The widely used proportional odds model is developed for correlated repeated ordinal score data, using a modified version of the generalized estimating equation (GEE) method for model fitting for a range of working correlation models. The algorithm developed estimates the correlation parameter, by minimizing the generalized variance of the regression parameters at each step of the fitting algorithm. Methods for parameter estimation are described for the widely used uniform and first-order autoregressive correlation models, for data potentially recorded at irregularly spaced time intervals. A full implementation of the algorithm (repolr) in the R statistical software package, that both tests the assumption of proportional odds and accommodates missing data, is described and applied to a clinical trial of post-operative treatment, after rupture of the Achilles tendon and a study of patient pain response after hip joint resurfacing.
Ordinal score variables, that have a clear hierarchical ordering, recorded from the same patient or experimental unit over time are common in clinical research studies. For instance a pain or discomfort score (mild, moderate or severe) may be recorded at a number of occasions, corresponding to routine assessments or visits to a clinic, or may be used to establish a patient’s state at entry to a clinical trial and again at the conclusion, with differences between assessments attributed to the treatment effect. Ordinal score scales are often used to quantify symptoms or conditions that are difficult or impossible to assess in any other way, and are thus commonly used for evaluating the effectiveness of many surgical procedures (e.g. hip replacement or tendon repair) at a number of repeat occasions post-operatively; these two applications provide motivating examples for this paper.

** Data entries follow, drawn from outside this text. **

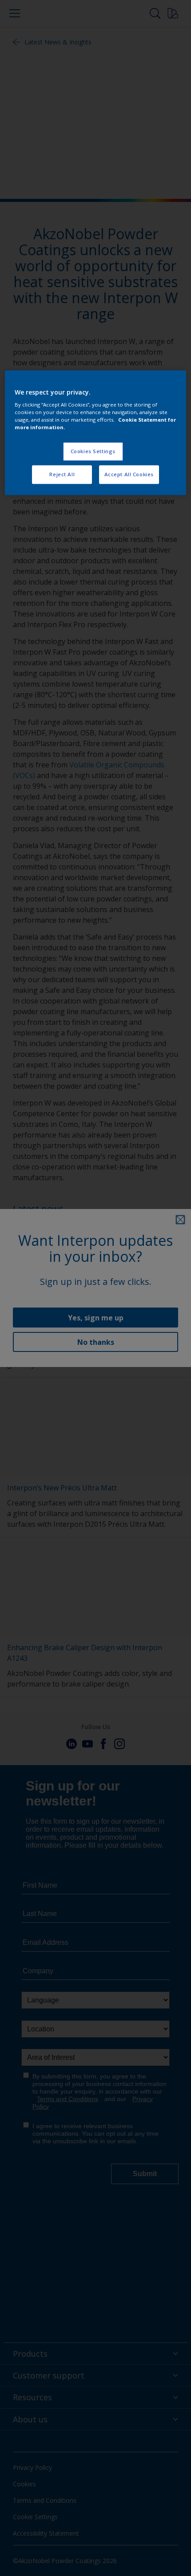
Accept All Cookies (129, 474)
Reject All (62, 474)
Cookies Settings (93, 451)
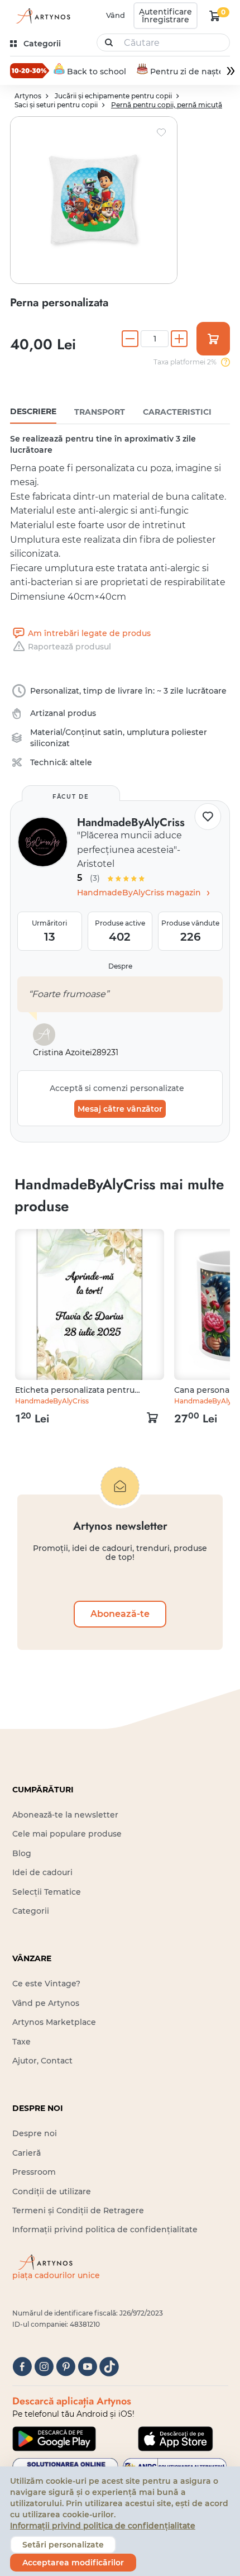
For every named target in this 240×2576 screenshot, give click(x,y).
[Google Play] (54, 2438)
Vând (115, 15)
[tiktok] (109, 2366)
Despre (120, 966)
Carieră (26, 2153)
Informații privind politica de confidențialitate (105, 2229)
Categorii (30, 1911)
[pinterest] (65, 2366)
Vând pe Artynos (45, 2003)
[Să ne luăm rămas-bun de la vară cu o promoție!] (29, 70)
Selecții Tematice (46, 1892)
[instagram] (44, 2366)
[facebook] (22, 2366)
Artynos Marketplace (54, 2022)
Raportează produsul (69, 647)
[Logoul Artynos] (41, 16)
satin (113, 732)
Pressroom (34, 2172)
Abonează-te (120, 1614)
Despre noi (34, 2133)
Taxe (21, 2042)
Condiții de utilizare (51, 2191)
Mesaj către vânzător (120, 1109)
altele (81, 762)
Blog (21, 1853)
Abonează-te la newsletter (65, 1815)
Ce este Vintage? (46, 1984)
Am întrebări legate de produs (89, 633)
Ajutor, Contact (42, 2061)
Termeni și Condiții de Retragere (78, 2210)
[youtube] (87, 2366)
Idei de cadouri (42, 1872)
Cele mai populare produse (67, 1834)
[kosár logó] (215, 15)
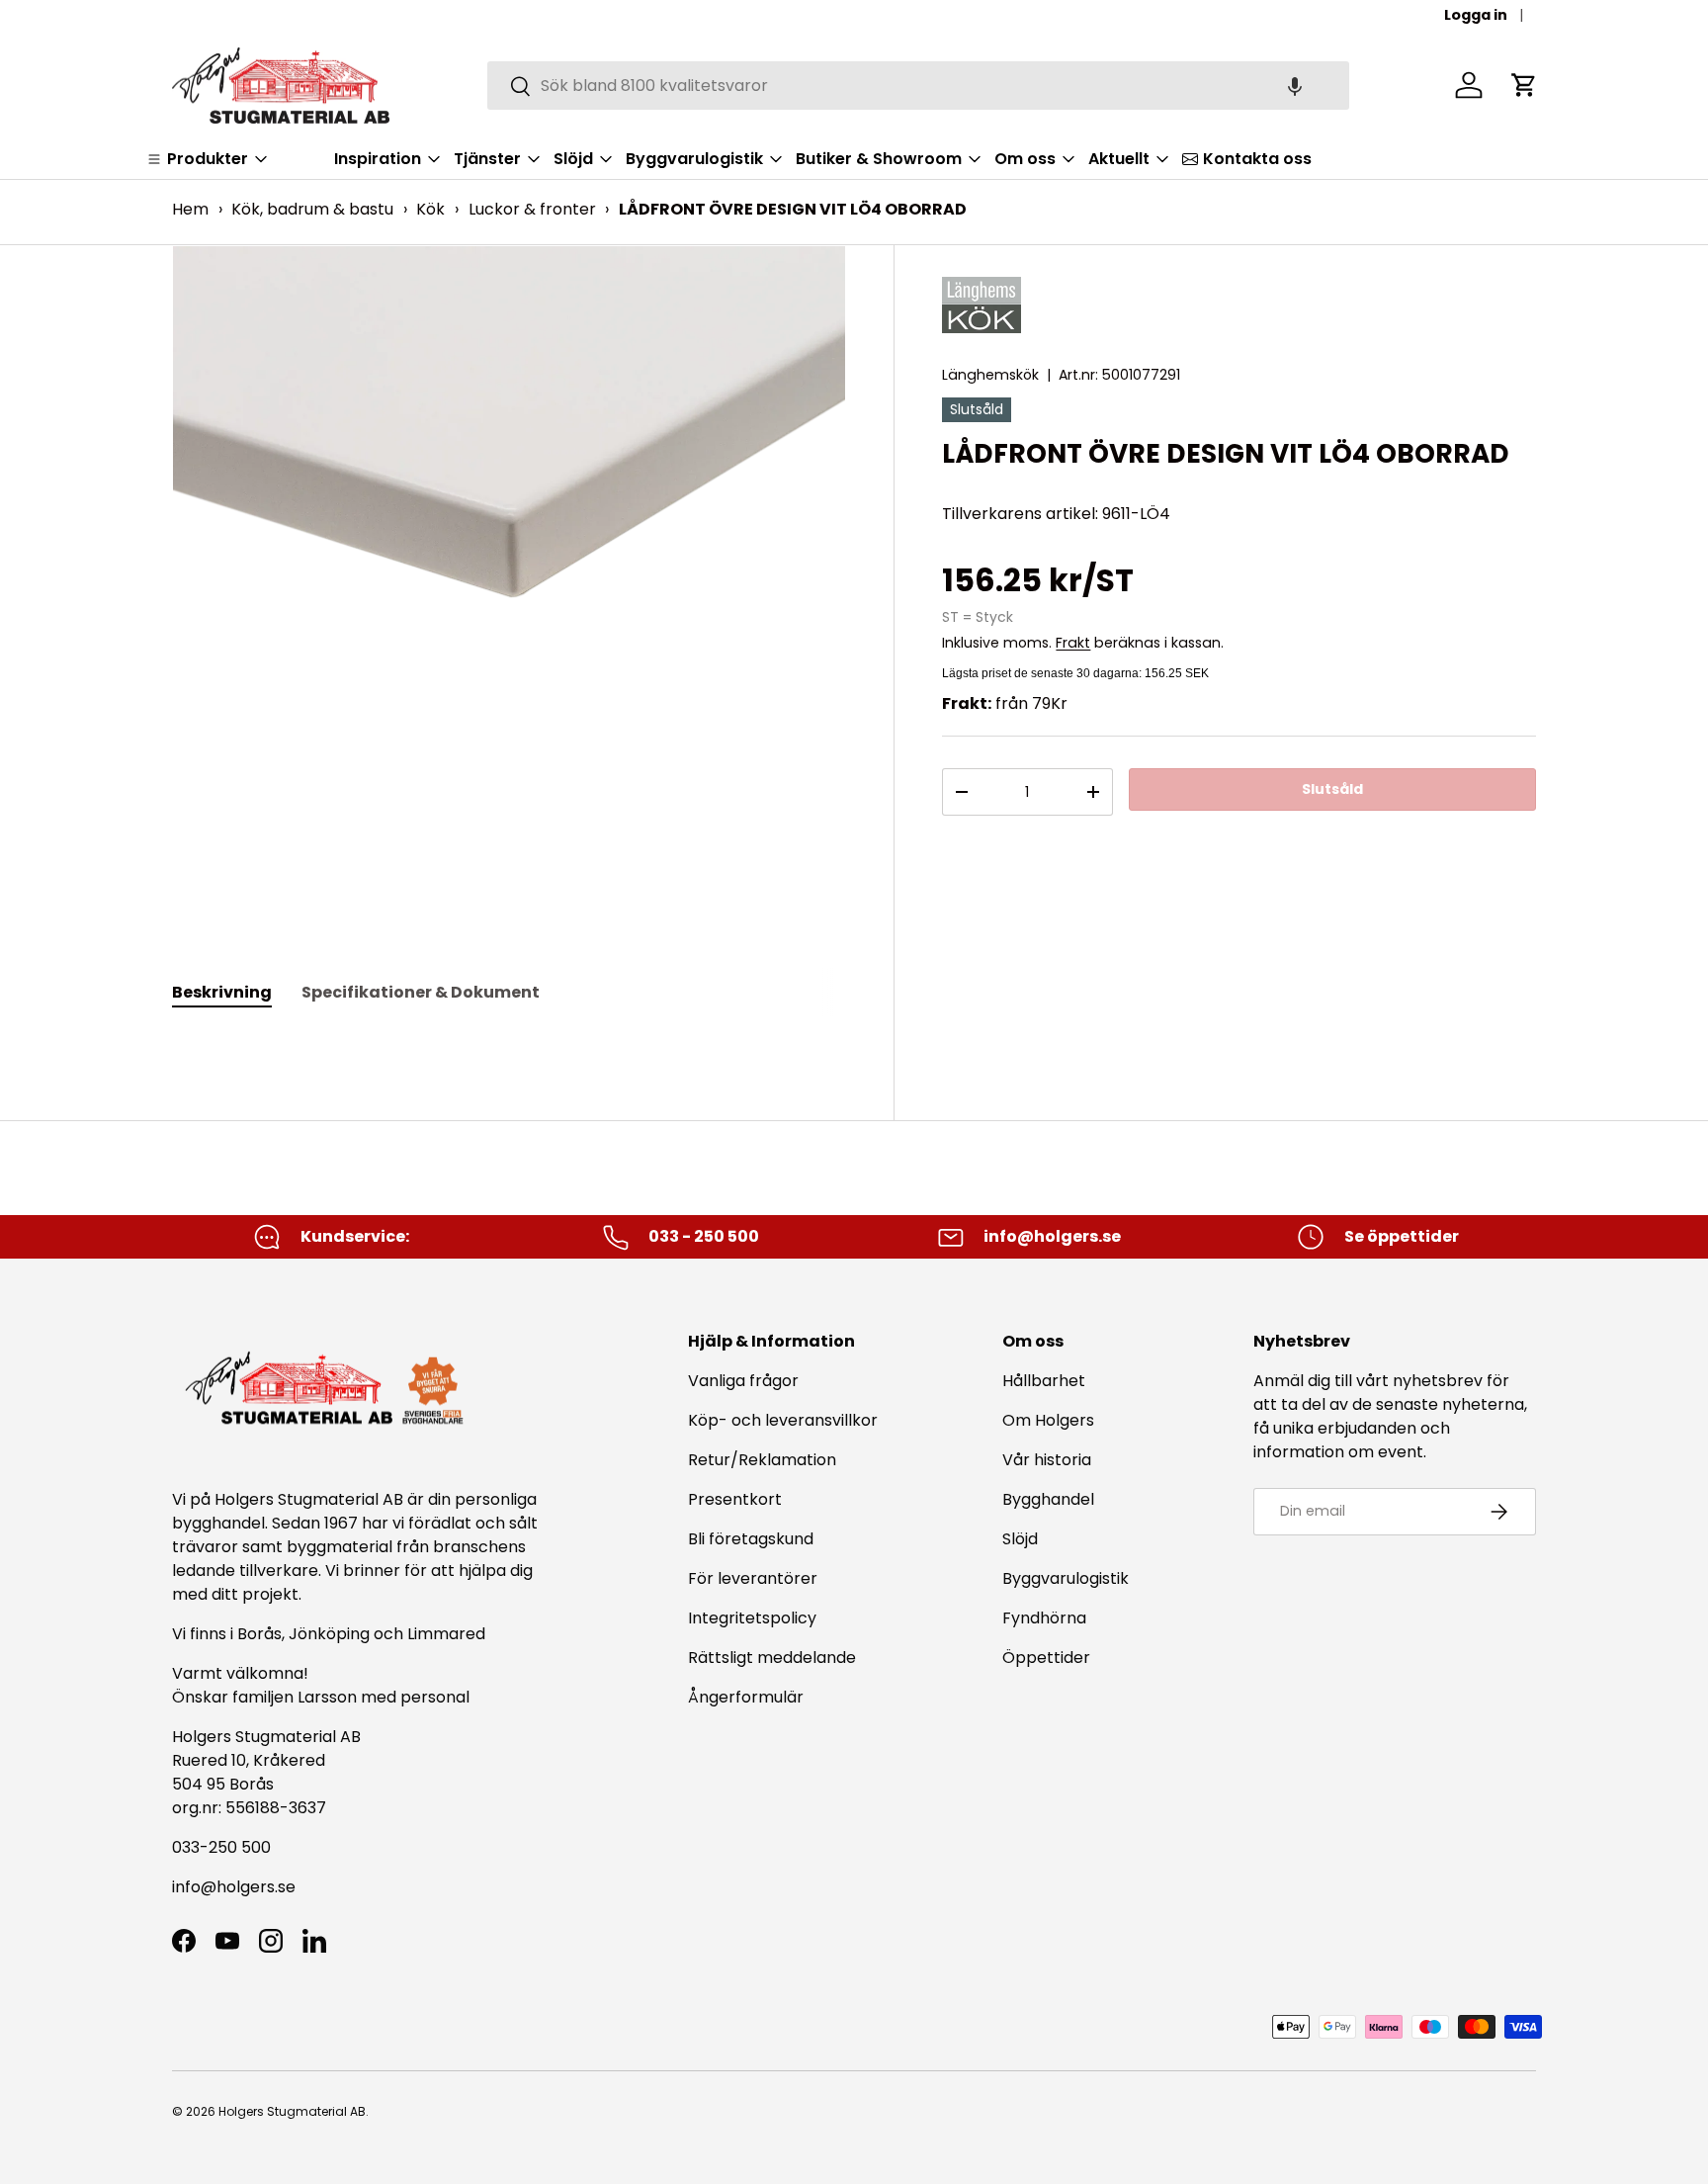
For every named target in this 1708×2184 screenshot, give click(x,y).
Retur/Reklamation (762, 1459)
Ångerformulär (746, 1697)
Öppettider (1046, 1657)
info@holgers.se (234, 1887)
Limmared (446, 1633)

Ordinal scores are common in health-related research, and many approaches have been described for developing regression models for efficient analysis of these data (Lall et al., 2002). In particular, the modelling of repeated ordinal scores is a widely studied statistical problem and an active area of research; Agresti and Natarajan (2001) provide a comprehensive review of available models and methods. A number of parametric and nonparametric methods have been proposed for analysis of repeated ordinal responses; the two most widely used approaches to modelling differ in their formulation based on either population-averaged or subject specific effects (Diggle et al., 2002). The latter models represent subject (or cluster) effects by a random effects term in the model; see for example Coull and Agresti (2000). The most widely used approach for population-averaged (marginal) models for repeated ordinal responses (e.g. Clayton (1992), Lipsitz et al. (1994), and Kenward et al. (1994)) is the generalized estimating equation (GEE) method originally proposed by Liang and Zeger (1986) for the proportional odds model (McCullagh, 1980); the model formulation follows directly from considering an ordinal score to be a continuous (unobserved) variable that is divided into a small number of categories, in an attempt to provide an objective evaluation of a quantity that would otherwise be impossible to measure directly. GEE methods provide reliable parameter estimates in most situations, however, a number of alternative GEE methods have been suggested that overcome some of the pitfalls in estimation of the correlation parameters that occur in many of the most widely used methods (Chaganty, 1997 and Parsons et al., 2006).
Commercial software for model fitting using the GEE method is now widely available (Horton and Lipsitz, 1999), although implementation for ordinal regression models is often difficult, even for an experienced user. In practice in many clinical trials, information in the data is often not used efficiently, and ordinal scores are treated as if they were continuous variables for the purposes of analysis (Forrest and Andersen, 1986, Lavalley and Felson, 2002 and Jakobsson, 2004); the main reason for this is the lack of available, simple to use, statistical tools. In order to address this perceived problem we have generalized and extended the algorithm originally suggested by Parsons et al. (2006), which they show to be particularly robust and reliable, for model parameter estimation and analysis of typical clinical trials data and written functions for routine implementation and distribution in the freely available statistical software R (R Development Core Team, 2007). We extend the methodology, which was previously only available for the very limited case of complete ordinal scores recorded at evenly spaced time intervals with an assumed first-order autoregressive correlation model, in a number of ways that will facilitate more widespread use for analysis of data from clinical trials. To achieve this, we develop correlation models that accommodate positively correlated repeated ordinal scores within subjects recorded at any desired spacing of time intervals and, as data from clinical follow-up are in general incomplete due to patient drop-out, we modify the algorithm to allow missing data in either the response or explanatory variables, and also incorporate a formal test of the proportional odds assumption into the algorithm. We introduce the proportional odds model in Section 2.1, describe an algorithm for parameter estimation in Section 2.3 and give examples of correlation models appropriate for clinical trial data in Section 2.4. Section 3 describes R functions that implement the GEE method, and other available methods in R for modelling ordinal score data, and Section 4 demonstrates model fitting for two example sets of data; first a surgical trial of post-operative treatment after rupture of the Achilles tendon and second, a study of patient pain response after hip joint resurfacing.